Profiling and Optimizing the Kernel

There are three distinct areas to be considered when performing algorithm optimization in SDAccel™:

Host optimization
Kernel optimization
PCIe® bandwidth optimization

Most application developers are familiar with host code optimization. This usually requires the programmers to studying algorithmic complexities, overall system performance, and data locality. There are many methodology guides and software tools to guide the developer to identify performance bottlenecks. These same techniques can be applied to the design targeting to be accelerated with SDAccel.

Consequently, as a first step, programmers should optimize their overall program performance independently of the final target. However, the main difference between SDAccel and general purpose software is that in SDAccel projects, part of the core compute algorithms are pushed onto the FPGA. This implies that the developer must be aware of algorithm concurrency, data transfers, and the fact that programmable hardware is targeted.

Generally, the programmer must identify the section of the algorithm to be accelerated. The ratio between computation and the required data transfers to the accelerator should be sufficient to avoid requiring the system bus to create an unnecessary bottleneck.

Similarly, the host needs to efficiently utilize the accelerator. This implies that the host code must be optimized to facilitate the data transfers and kernel execution, as well as performing additional pre- and post-processing, if possible.

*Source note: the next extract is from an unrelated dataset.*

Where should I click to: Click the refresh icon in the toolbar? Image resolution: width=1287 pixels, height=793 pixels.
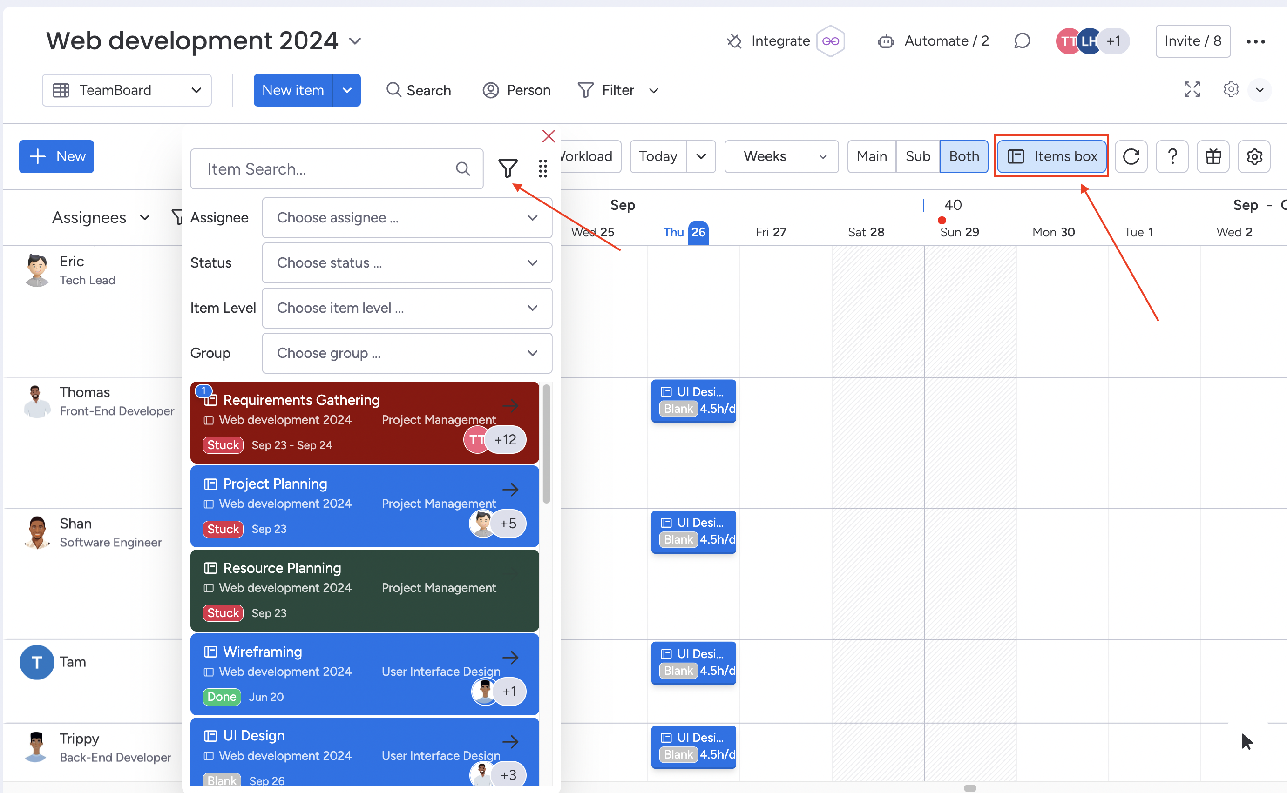[x=1131, y=156]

SDAccel is designed to support your efforts to optimize these areas, by generating reports that help you analyze the host code and the hardware kernels in some detail. The reports are automatically generated when you build the project, and listed in the Report view of the SDx IDE. To open a listed report, double-click the report.

The following figures show the three main reports: the HLS Report, the Application Timeline, and the Profile Summary. To access these reports from the SDx IDE, make sure the Reports view is visible. This view is typically below the Project Explorer view.

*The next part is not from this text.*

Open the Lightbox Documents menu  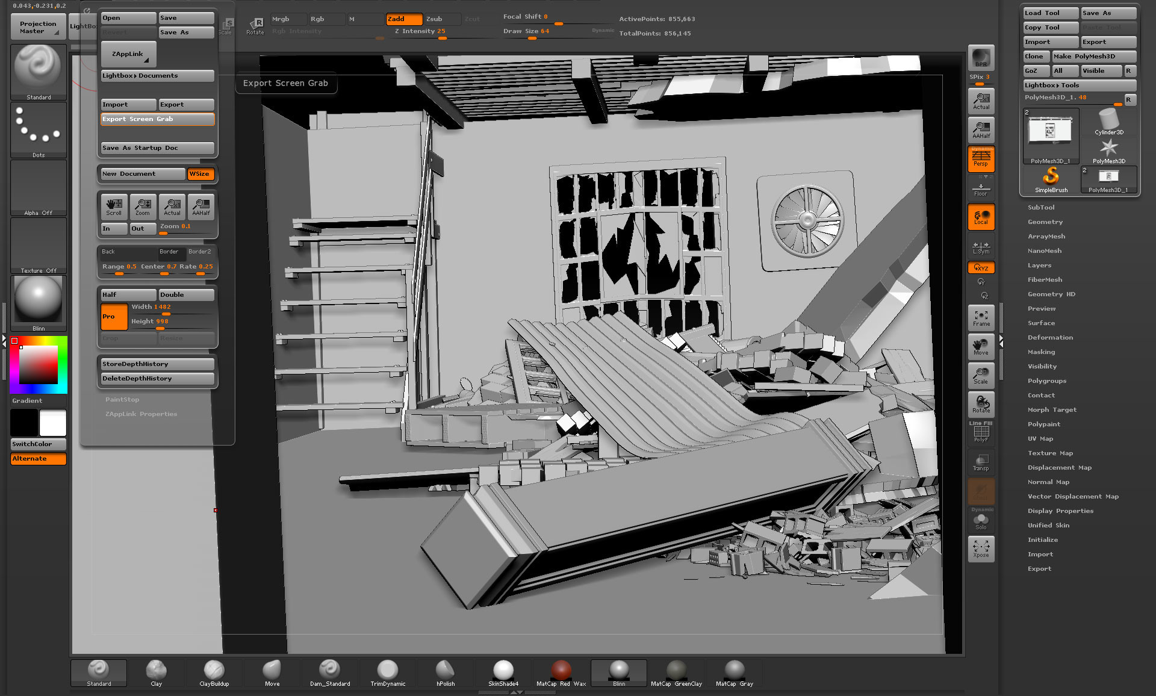pyautogui.click(x=157, y=76)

TIP: You can use the Window > Show View > Other menu command to display the Reports view if it is not displayed. See Working with SDx for more information.

The HLS Report provides details about the High-Level Synthesis process (HLS). This tasks translates the C/C++ model into a hardware description language responsible for implementing the functionality on the FPGA. This enables the programmer to dive directly into the hardware implementation and optimize the kernel implementation.

Figure: HLS Report Window

The Application Timeline, provides a graphical representation of the OpenCL® interface calls during execution. It enables the programmer to visualize what operations are performed during what time across the complete application timeline. This enables the programmer to identify issues regarding kernel synchronization and efficient concurrent execution.

Finally, the Profile Summary provides annotated details regarding the overall application performance. All data gathered during the execution of the program is gathered by SDAccel and grouped into categories. The profile summary enables the programmer to drill down to actual Data Transfer and Kernel Execution numbers and statistics.

Note: The profile summary also contains Profile Rule Checks (PRCs). PRCs show at a high level how the current performance numbers compare to commonly-achieved reference numbers.

Figure: Profile Summary Window

More details on each viewer, as well as the profiling and optimization methodology, common optimization steps, and even coding guidelines can be found in the SDAccel Environment Profiling and Optimization Guide (UG1207).